NCAA tournament Round of 32
- 2019, 2022, 2025

NCAA tournament appearances
- 1998, 2000, 2019, 2021, 2022, 2023, 2025

Conference tournament championships
- 1998, 2000, 2019, 2025

= Xavier Musketeers women's soccer =

American college soccer team

The Xavier Musketeers women's soccer team represents Xavier University in NCAA Division I college soccer. Xavier competes in the Big East Conference. The Musketeers are led by head coach Katy Etelman.

==History==
The Musketeers began competition in women's soccer in 1984.

In 1998, Xavier was Atlantic-10 Conference tournament champions, winning the title 2-1 over Dayton. In the NCAA tournament, the Musketeers lost the first round to Michigan 4-2.

In 2000, the Musketeers again won the Atlantic-10 Conference tournament after being runner-ups in 1999. In the 2000 NCAA tournament, they lost in the first round to Illinois 2-0.
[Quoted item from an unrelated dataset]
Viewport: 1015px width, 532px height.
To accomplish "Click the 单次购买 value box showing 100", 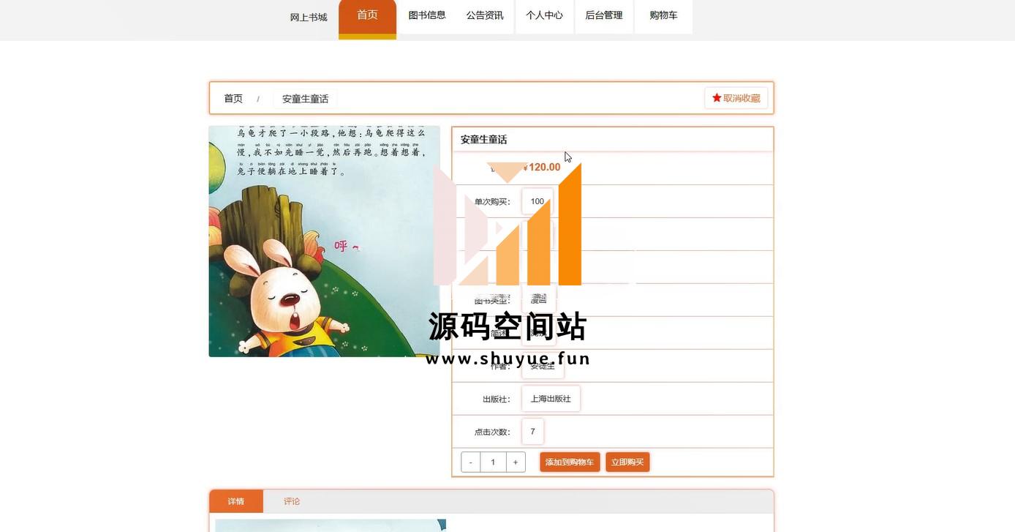I will click(x=537, y=201).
In 2013, Xavier moved from the Atlantic-10 Conference to the Big East Conference for women's soccer.

In 2019, Xavier won their first conference tournament title in the Big East and made their first NCAA tournament appearance in 19 years. In the 2019 NCAA tournament, they won their first-ever NCAA tournament game, defeating Virginia Tech 1-0. In the Round of 32, Xavier lost 3-0 to Kansas.

In 2021, the Musketeers finished with a 16-3-1 record. After losing in the Big East semifinals, Xavier received an at-large NCAA tournament bid but lost in the NCAA first round to Milwaukee 1-0.

In 2022, Xavier finished with a 14-4-5 record and was Big East tournament runner-ups. They received an at-large bid to the NCAA tournament and defeated Tennessee in the first round. In the round of 32, Xavier lost to Virginia 3-1.

In 2023, Xavier received a third consecutive at-large bid to the NCAA tournament after losing in the Big East finals. They lost 1-0 to Tennessee in the NCAA first round.

In 2025, the Musketeers returned to the top of the Big East by winning the Big East championship 2-0 over Georgetown. This was the program's second Big East title since joining the Big East. In the 2025 NCAA Division I women's soccer tournament, the Musketeers defeated Dayton 2-0 in the 1st round and lost to Colorado 4-1 in the Round of 32.